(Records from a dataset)
/---

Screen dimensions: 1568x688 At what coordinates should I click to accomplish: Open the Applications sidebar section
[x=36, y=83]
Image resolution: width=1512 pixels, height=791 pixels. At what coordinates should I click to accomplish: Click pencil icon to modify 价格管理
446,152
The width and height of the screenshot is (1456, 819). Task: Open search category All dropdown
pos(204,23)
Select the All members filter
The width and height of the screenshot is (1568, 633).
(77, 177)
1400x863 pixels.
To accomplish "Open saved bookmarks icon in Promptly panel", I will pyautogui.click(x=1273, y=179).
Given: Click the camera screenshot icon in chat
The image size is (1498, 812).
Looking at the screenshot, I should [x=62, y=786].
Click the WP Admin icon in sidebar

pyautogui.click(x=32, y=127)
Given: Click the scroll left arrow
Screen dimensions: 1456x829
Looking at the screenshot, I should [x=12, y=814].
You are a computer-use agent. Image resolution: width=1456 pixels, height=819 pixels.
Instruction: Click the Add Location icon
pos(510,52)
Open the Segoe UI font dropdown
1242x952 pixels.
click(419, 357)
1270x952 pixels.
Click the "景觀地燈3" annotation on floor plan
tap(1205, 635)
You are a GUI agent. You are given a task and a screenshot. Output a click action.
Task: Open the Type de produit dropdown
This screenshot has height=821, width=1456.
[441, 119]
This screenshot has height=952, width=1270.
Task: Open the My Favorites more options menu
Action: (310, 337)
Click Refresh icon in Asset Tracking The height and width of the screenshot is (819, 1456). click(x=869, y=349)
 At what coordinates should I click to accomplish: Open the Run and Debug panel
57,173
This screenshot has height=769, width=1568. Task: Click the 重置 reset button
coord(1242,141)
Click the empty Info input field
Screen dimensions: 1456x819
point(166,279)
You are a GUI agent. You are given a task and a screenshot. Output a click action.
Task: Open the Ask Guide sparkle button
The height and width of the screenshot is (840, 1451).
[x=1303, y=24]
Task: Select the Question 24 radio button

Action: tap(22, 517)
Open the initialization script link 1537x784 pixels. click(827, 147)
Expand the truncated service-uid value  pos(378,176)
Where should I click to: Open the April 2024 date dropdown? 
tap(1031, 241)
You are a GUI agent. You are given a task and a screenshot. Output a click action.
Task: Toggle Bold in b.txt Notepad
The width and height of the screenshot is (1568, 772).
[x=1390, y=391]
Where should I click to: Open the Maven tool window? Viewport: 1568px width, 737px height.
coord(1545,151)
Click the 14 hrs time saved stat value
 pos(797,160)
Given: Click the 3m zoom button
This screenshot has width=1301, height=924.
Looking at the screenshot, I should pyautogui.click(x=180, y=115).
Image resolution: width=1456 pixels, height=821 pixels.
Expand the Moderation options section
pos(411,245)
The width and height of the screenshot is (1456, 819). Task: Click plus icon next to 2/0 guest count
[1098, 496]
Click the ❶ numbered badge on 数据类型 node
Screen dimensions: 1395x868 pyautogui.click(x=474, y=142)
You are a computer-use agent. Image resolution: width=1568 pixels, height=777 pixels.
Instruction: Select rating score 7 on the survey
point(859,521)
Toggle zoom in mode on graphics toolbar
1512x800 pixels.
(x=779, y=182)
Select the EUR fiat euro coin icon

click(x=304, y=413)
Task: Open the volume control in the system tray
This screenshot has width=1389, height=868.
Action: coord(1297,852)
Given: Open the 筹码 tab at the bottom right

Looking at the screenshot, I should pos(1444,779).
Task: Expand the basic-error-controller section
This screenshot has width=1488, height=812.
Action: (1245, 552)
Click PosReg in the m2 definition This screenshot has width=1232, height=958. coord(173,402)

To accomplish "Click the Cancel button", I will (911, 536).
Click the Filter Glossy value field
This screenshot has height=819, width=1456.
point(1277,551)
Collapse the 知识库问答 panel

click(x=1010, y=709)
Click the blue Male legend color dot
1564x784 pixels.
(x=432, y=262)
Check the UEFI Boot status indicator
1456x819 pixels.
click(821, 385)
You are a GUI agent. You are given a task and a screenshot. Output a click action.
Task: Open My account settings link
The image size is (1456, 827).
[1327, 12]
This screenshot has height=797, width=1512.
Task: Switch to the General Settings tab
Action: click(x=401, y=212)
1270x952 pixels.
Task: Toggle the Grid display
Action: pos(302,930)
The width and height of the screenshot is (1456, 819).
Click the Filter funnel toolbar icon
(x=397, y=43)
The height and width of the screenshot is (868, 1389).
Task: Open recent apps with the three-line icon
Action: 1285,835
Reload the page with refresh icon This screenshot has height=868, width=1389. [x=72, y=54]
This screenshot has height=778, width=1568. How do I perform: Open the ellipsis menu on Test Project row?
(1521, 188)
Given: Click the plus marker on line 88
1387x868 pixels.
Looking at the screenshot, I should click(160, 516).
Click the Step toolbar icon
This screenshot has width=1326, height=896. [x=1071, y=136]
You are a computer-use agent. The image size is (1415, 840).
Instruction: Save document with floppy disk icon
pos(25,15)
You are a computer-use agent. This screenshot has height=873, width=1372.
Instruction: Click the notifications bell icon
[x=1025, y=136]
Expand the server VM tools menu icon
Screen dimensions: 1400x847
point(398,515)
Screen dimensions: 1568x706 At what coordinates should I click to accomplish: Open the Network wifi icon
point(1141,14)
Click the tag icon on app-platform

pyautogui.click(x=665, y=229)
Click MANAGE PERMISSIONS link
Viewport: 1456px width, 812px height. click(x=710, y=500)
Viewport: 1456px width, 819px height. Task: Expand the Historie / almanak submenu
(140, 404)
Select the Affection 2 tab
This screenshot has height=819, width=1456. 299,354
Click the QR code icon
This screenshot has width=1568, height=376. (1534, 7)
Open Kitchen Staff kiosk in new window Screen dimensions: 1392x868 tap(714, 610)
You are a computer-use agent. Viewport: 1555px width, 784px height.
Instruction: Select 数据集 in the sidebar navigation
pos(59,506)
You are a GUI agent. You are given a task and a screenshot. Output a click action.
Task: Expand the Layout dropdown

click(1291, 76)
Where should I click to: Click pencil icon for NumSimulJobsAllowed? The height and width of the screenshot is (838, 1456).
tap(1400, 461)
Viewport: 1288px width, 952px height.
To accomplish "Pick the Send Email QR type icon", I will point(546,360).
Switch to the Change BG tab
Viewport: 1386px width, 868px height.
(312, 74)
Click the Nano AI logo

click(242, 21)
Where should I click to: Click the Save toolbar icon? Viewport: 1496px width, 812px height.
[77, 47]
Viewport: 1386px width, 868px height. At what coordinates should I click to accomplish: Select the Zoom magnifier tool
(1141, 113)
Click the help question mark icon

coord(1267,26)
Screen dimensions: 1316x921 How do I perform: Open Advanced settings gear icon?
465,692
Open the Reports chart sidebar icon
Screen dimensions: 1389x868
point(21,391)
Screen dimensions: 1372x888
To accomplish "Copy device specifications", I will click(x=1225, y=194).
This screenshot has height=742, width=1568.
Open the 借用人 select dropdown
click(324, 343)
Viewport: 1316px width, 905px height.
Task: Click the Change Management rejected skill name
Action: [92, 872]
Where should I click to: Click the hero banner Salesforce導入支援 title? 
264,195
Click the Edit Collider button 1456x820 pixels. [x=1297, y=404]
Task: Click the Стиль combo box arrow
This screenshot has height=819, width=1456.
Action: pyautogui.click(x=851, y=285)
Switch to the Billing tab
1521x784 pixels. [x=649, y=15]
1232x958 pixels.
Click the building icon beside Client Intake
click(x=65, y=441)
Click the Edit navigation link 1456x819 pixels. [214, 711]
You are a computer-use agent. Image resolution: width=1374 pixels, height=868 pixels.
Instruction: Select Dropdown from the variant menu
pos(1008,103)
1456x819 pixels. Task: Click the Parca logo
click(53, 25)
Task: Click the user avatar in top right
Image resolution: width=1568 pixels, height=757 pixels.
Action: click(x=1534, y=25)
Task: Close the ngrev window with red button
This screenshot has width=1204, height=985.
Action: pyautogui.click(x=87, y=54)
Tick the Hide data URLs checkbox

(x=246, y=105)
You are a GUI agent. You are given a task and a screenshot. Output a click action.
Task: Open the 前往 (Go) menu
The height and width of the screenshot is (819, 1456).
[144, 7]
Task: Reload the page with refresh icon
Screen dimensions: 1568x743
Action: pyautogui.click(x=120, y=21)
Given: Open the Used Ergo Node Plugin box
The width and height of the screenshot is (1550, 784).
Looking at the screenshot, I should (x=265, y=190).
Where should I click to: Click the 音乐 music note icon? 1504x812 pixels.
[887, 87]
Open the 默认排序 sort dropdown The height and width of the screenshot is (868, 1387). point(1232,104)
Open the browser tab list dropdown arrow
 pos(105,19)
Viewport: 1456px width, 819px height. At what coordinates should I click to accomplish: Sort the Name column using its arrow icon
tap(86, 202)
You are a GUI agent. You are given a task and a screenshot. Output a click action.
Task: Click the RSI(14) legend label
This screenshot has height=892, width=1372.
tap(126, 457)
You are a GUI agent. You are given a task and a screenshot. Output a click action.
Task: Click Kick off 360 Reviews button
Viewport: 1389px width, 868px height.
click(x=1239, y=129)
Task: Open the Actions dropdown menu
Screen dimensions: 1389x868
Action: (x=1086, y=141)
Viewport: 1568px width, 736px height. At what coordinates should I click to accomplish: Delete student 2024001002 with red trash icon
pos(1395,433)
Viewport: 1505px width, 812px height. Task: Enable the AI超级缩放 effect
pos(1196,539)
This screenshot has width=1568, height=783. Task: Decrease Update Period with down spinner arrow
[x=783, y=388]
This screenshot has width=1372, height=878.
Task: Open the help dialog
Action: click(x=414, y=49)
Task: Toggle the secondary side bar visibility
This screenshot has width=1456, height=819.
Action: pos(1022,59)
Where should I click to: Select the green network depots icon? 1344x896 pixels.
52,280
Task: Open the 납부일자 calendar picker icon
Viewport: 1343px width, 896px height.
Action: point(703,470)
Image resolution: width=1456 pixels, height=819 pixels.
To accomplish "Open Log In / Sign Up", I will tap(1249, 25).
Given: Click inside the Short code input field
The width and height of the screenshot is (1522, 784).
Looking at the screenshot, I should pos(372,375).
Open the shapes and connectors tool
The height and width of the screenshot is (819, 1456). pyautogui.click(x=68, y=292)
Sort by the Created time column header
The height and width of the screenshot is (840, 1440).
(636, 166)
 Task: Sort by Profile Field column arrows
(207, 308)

\---

• _Goal of the exercise_
Keeping every character as it is, restate the lines above that run from the line with "Click the Step toolbar icon" through the line with "You are a computer-use agent. Viewport: 1555px", both included, and nothing else.

• _Solution for this exercise_
Click the Step toolbar icon
This screenshot has width=1326, height=896. [x=1071, y=136]
You are a computer-use agent. The image size is (1415, 840).
Instruction: Save document with floppy disk icon
pos(25,15)
You are a computer-use agent. This screenshot has height=873, width=1372.
Instruction: Click the notifications bell icon
[x=1025, y=136]
Expand the server VM tools menu icon
Screen dimensions: 1400x847
point(398,515)
Screen dimensions: 1568x706 At what coordinates should I click to accomplish: Open the Network wifi icon
point(1141,14)
Click the tag icon on app-platform

pyautogui.click(x=665, y=229)
Click MANAGE PERMISSIONS link
Viewport: 1456px width, 812px height. click(x=710, y=500)
Viewport: 1456px width, 819px height. Task: Expand the Historie / almanak submenu
(140, 404)
Select the Affection 2 tab
This screenshot has height=819, width=1456. 299,354
Click the QR code icon
This screenshot has width=1568, height=376. (1534, 7)
Open Kitchen Staff kiosk in new window Screen dimensions: 1392x868 tap(714, 610)
You are a computer-use agent. Viewport: 1555px width, 784px height.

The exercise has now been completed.